According to a study by non-partisan market research company Millward Brown Digital, of the 3.72 million people who tried to register for services on the site from its Oct. 1 opening until Oct. 5, only 32,000 actually completed enrollment. "Healthcare.gov was clearly unprepared to handle the huge spike in traffic on October 1, the start of open enrollment, which the site was visited by 0.9 percent (or one in 114) of everyone online in the United States. This is roughly equivalent to the daily traffic on Target.com," said a statement by Millward Brown Digital. Most consumers who tried unsuccessfully to access the site have given up, it said.

The Aadhaar system is not without its own problems. It has come under fire from India's supreme court because of privacy concerns and enrollment requirements, but technical issues don't seem to be crippling it.

"Why would a far more complex system handling 30 times more citizens go live in 12 months from ground zero and within months handle a million enrollments a day?" asked Mashruwala, a retired executive vice president and chief operating officer at Tibco, a Silicon Valley company that provides infrastructure software to handle Big Data applications for companies such as Delta Airlines, FedEx and Vodaphone. "Jugaad is the operative word," he said, citing a colloquial Hindu-Urdu maxim that roughly means finding an innovative fix or a simple workaround for a complex problem.

According to Mashruwala, the Aadhaar system was adapted to practical real-world realities and the U.S. system would do well to follow that example. For instance, enrollment in Aadhaar is generally kept off line, he said, with online enrollment supported but rarely used. "In a country with spotty high-speed networks, we could not rely on broadband access to 60,000 mobile stations."

Mashruwala was skeptical of reports that the health exchange was bogged down because it needed to do real time checks against multiple systems outside its control. "Personally I doubt that in this age, integration can be an issue. It is most likely bad design, poor understanding and overlooked testing," he said. If the real-time checks are an issue, he advised moving those interfaces off line, allowing for final confirmation a day later, similar to what U.S. Customs and Border Protection already does with application approvals for its Global Entry expedited customs clearance service.

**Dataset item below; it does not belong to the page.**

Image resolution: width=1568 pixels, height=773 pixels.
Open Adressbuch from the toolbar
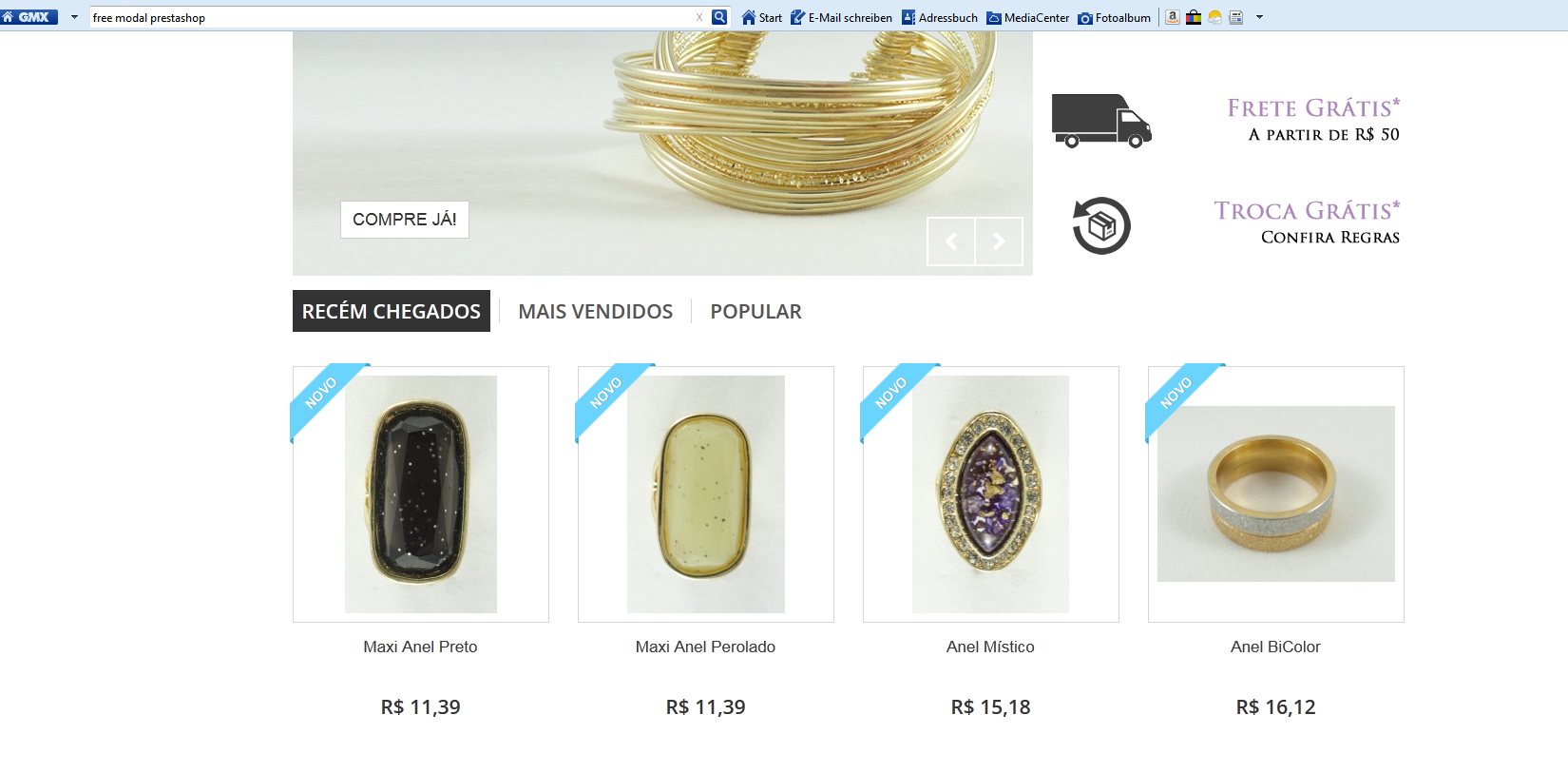940,17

"At the end, it is all about understanding capabilities and constraint of systems one has to use. As Apple has shown over and over again, best design occurs when you understand the user environment fully," he said.

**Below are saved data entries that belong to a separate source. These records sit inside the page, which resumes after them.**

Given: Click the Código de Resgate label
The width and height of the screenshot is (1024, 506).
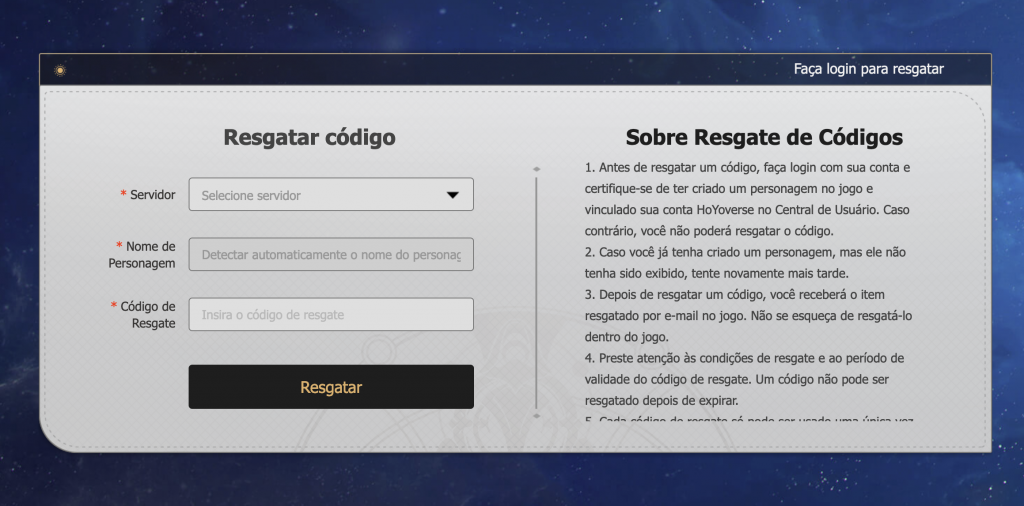Looking at the screenshot, I should [x=148, y=315].

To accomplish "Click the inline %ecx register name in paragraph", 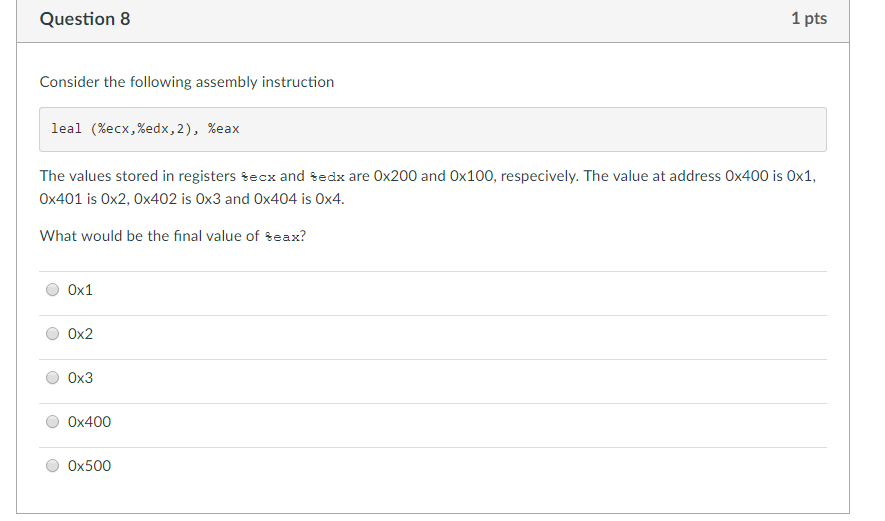I will click(x=258, y=177).
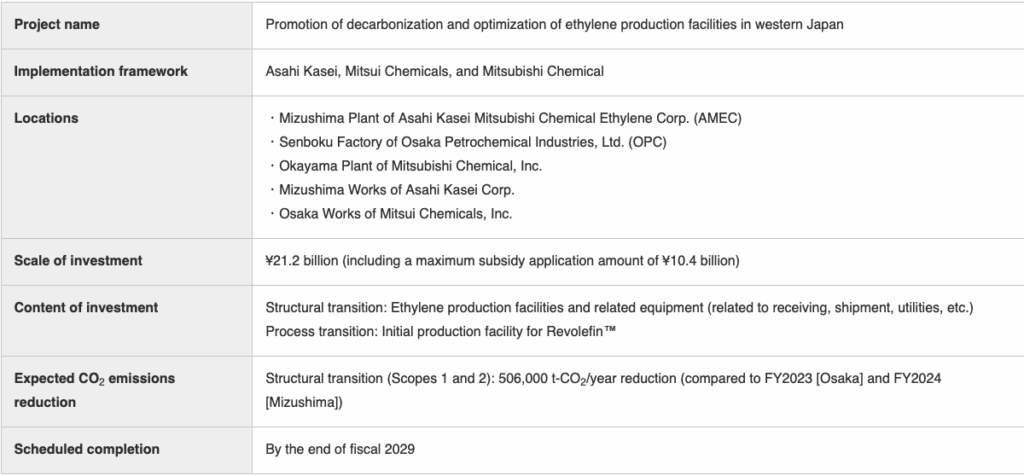Click the "Implementation framework" header cell

pos(100,72)
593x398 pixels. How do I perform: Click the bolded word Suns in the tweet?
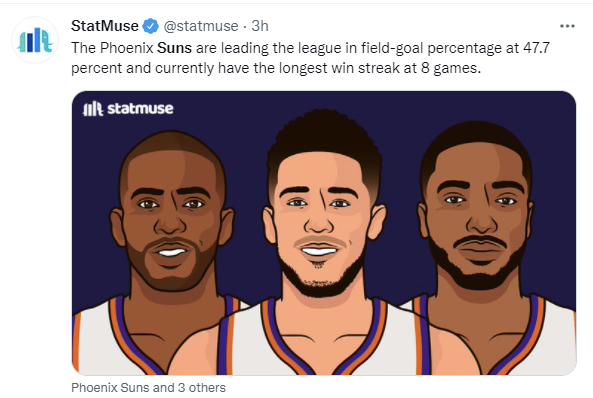pyautogui.click(x=174, y=48)
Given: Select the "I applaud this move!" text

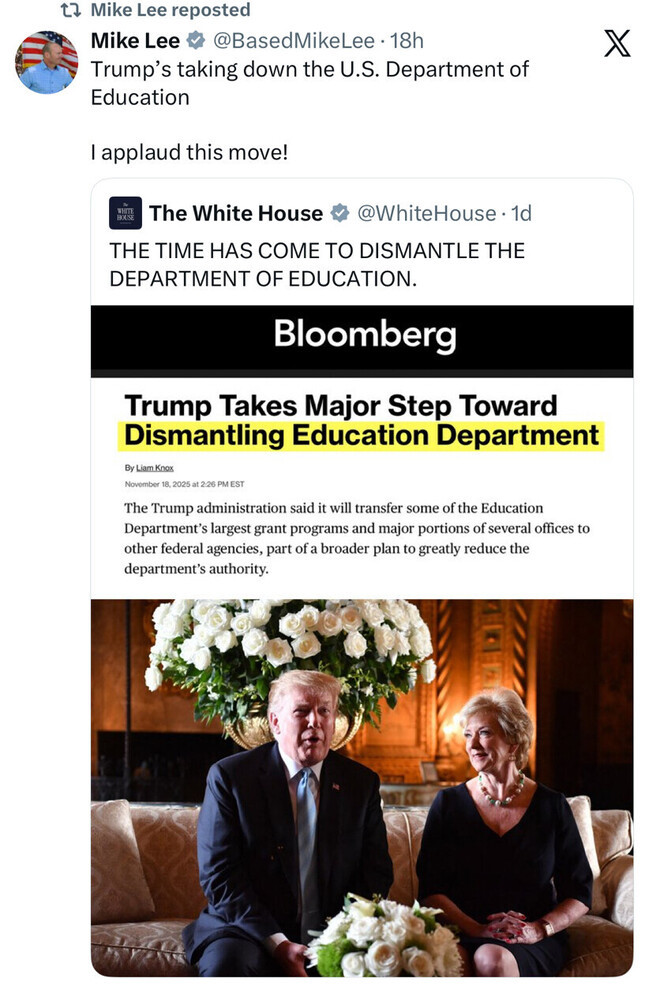Looking at the screenshot, I should [x=189, y=153].
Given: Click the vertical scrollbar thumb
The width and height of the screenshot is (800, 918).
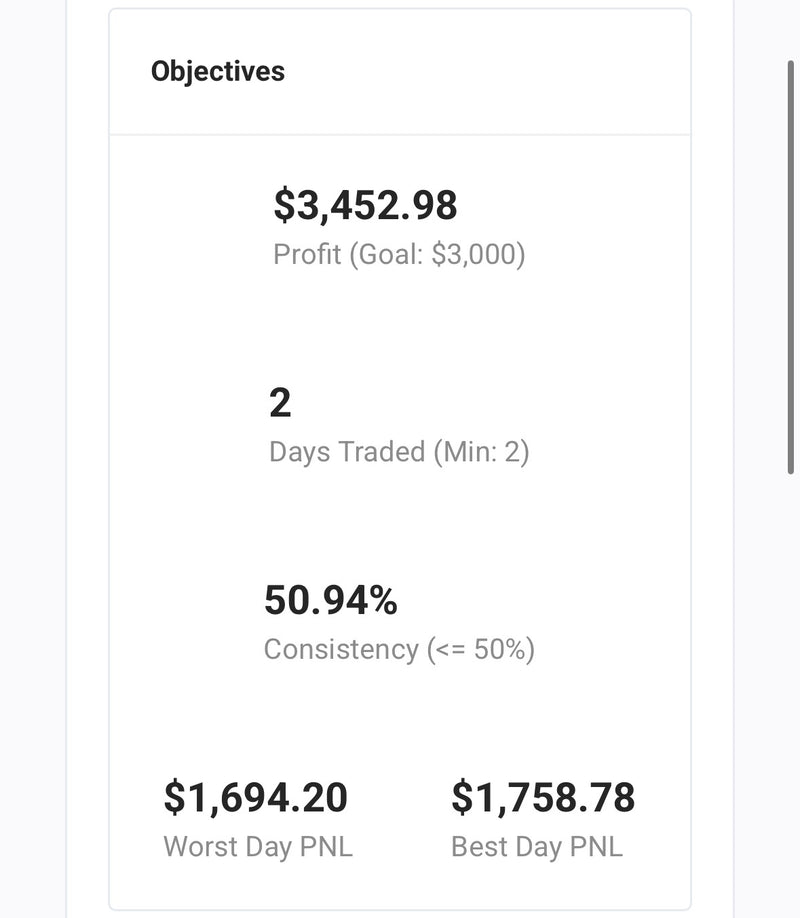Looking at the screenshot, I should point(790,266).
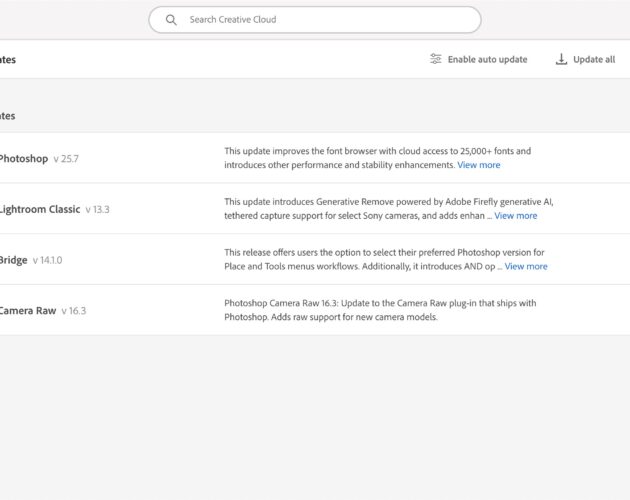Click the Enable auto update sliders icon
630x500 pixels.
pos(436,59)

"Keep the design of the system and the citizen interaction simple. Simplicity is the key to scalability," said Nadhamuni, who now runs Khosla Labs, which he formed in 2012 with Sun Microsystems founder Vinod Khosla to focus on solving large-scale problems driven by technology.

He also advised against allowing specific vendors to take such a dominant role that it could become hard to change providers in the future. Another tip: Let users browse and compare plans without having to enter a lot of personal information. 

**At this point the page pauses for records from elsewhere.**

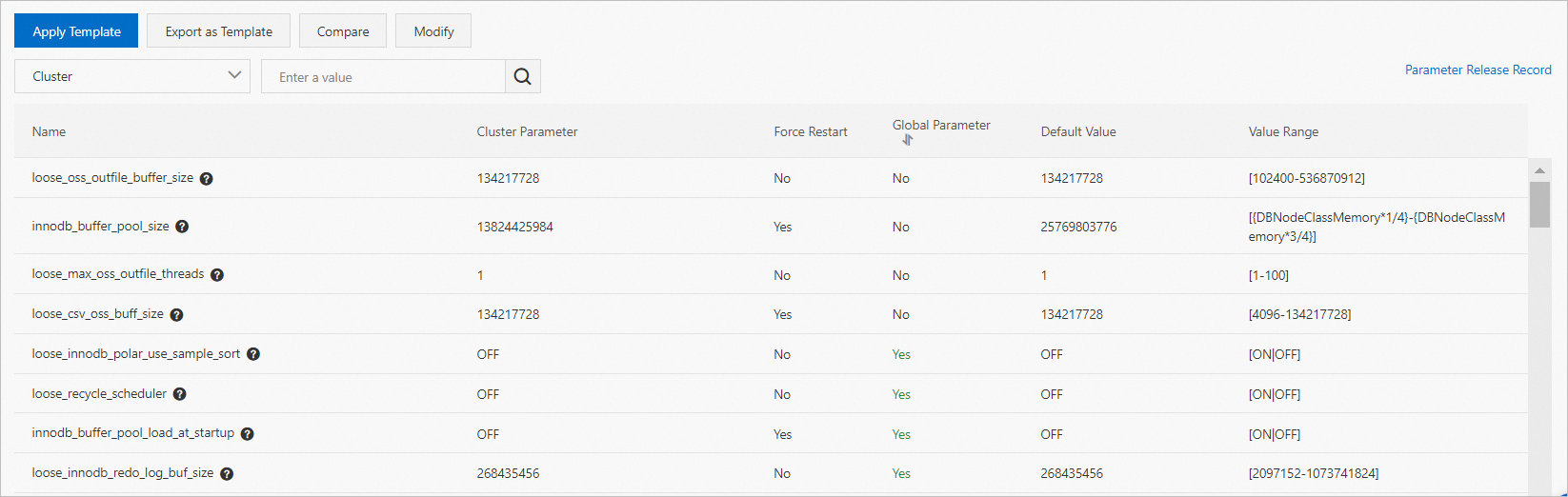Open the Cluster dropdown selector

click(132, 76)
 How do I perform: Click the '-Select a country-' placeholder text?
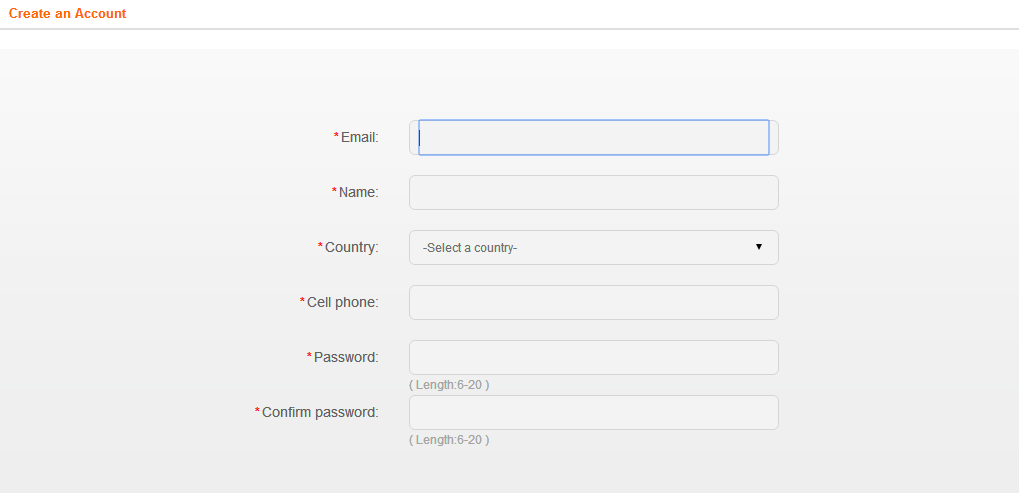tap(470, 248)
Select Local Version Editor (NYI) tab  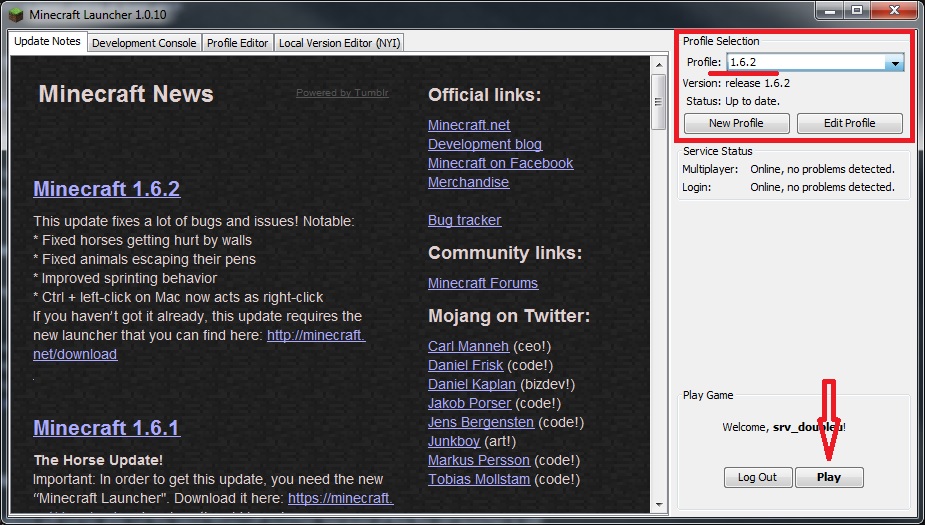(339, 43)
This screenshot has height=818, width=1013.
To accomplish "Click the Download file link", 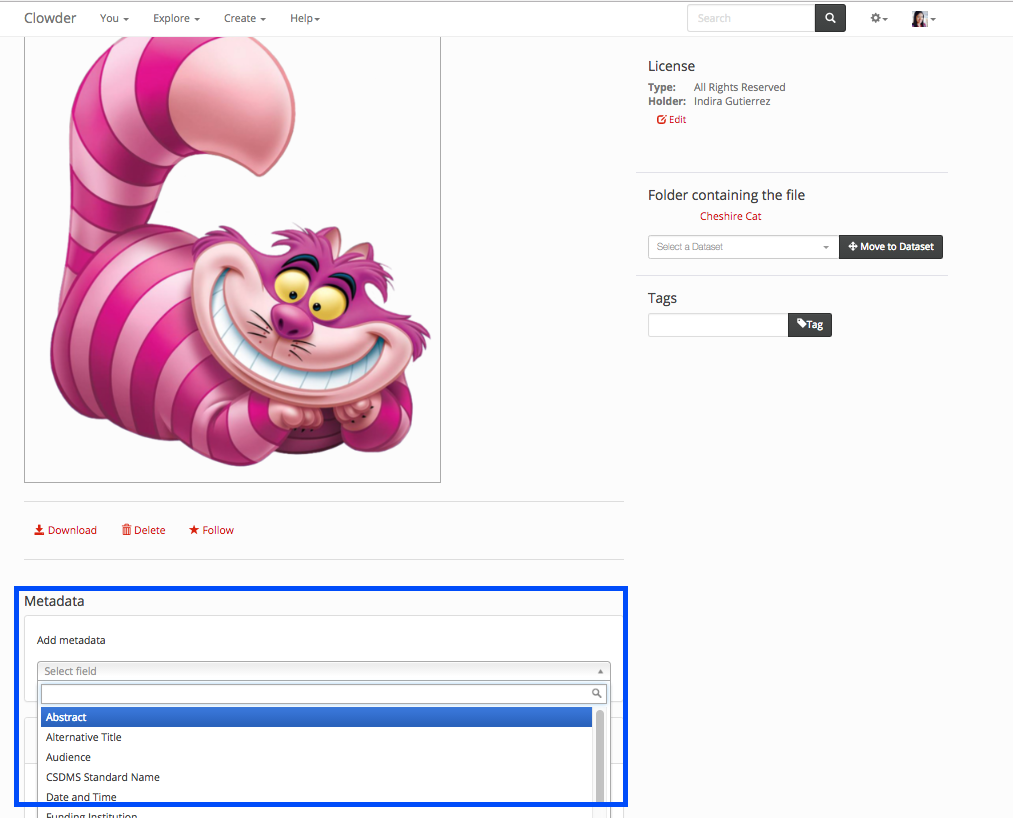I will [x=66, y=530].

"We opted for open source and open standards in Aadhaar to ensure low cost of ownership and maintenance as well as to avoid vendor lock-in. This is in general a good approach on government projects," he said. "You can't be religious about open source. Some components may be proprietary but they need to be wrapped with standards and [application programming interfaces] to enable replacement of a specific vendor/component. This approach requires a very high quality government technical team that specifies the solution requirements in greater level of design detail."

Nadhamuni said he would also ensure stringent service level agreements from IT suppliers. "The SLAs need to specify the system traffic and load as well as downtime limits," he said.

The system, he said, also needs rigorous load testing to ensure it won't buckle and all components need to be made independently scalable. "The architecture should allow one to throw extra hardware at the problem as the load increases and should not necessitate a more major software design or code change."